__Task to carry out__
Pull out every line in the items below that contains the string "width", and copy each of those lines in full.

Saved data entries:
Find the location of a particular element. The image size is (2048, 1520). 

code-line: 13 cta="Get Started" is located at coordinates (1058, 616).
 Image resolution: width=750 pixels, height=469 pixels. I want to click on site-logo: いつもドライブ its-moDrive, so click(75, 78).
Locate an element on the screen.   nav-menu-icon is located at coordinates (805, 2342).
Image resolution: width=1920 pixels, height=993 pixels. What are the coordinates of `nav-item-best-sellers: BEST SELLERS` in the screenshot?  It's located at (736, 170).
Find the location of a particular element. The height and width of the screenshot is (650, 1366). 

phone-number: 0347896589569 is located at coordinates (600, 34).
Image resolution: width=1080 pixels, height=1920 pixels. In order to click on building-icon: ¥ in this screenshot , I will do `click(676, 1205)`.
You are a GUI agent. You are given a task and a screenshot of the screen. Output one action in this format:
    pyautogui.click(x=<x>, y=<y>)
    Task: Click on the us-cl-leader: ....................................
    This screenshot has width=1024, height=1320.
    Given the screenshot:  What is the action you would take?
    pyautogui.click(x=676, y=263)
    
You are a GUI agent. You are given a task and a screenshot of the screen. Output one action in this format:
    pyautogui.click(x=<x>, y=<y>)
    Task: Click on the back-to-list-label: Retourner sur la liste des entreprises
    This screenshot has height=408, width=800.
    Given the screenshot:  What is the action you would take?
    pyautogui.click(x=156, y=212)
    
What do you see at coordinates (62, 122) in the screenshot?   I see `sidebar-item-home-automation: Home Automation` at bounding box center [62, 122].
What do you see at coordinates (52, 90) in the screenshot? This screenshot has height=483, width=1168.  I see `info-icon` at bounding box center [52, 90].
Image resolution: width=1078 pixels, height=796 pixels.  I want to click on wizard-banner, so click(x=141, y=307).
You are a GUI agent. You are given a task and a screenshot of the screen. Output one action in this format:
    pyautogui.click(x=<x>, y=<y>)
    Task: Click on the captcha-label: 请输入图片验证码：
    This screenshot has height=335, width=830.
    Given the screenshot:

__Your solution__
 Image resolution: width=750 pixels, height=469 pixels. I want to click on site-logo: いつもドライブ its-moDrive, so click(75, 78).
Image resolution: width=1920 pixels, height=993 pixels. What are the coordinates of `nav-item-best-sellers: BEST SELLERS` in the screenshot?  It's located at (736, 170).
Find the location of a particular element. The height and width of the screenshot is (650, 1366). 
Image resolution: width=1080 pixels, height=1920 pixels. In order to click on building-icon: ¥ in this screenshot , I will do `click(676, 1205)`.
    This screenshot has width=1024, height=1320.
    This screenshot has height=408, width=800.
What do you see at coordinates (52, 90) in the screenshot? This screenshot has height=483, width=1168.  I see `info-icon` at bounding box center [52, 90].
Image resolution: width=1078 pixels, height=796 pixels.  I want to click on wizard-banner, so click(x=141, y=307).
    This screenshot has height=335, width=830.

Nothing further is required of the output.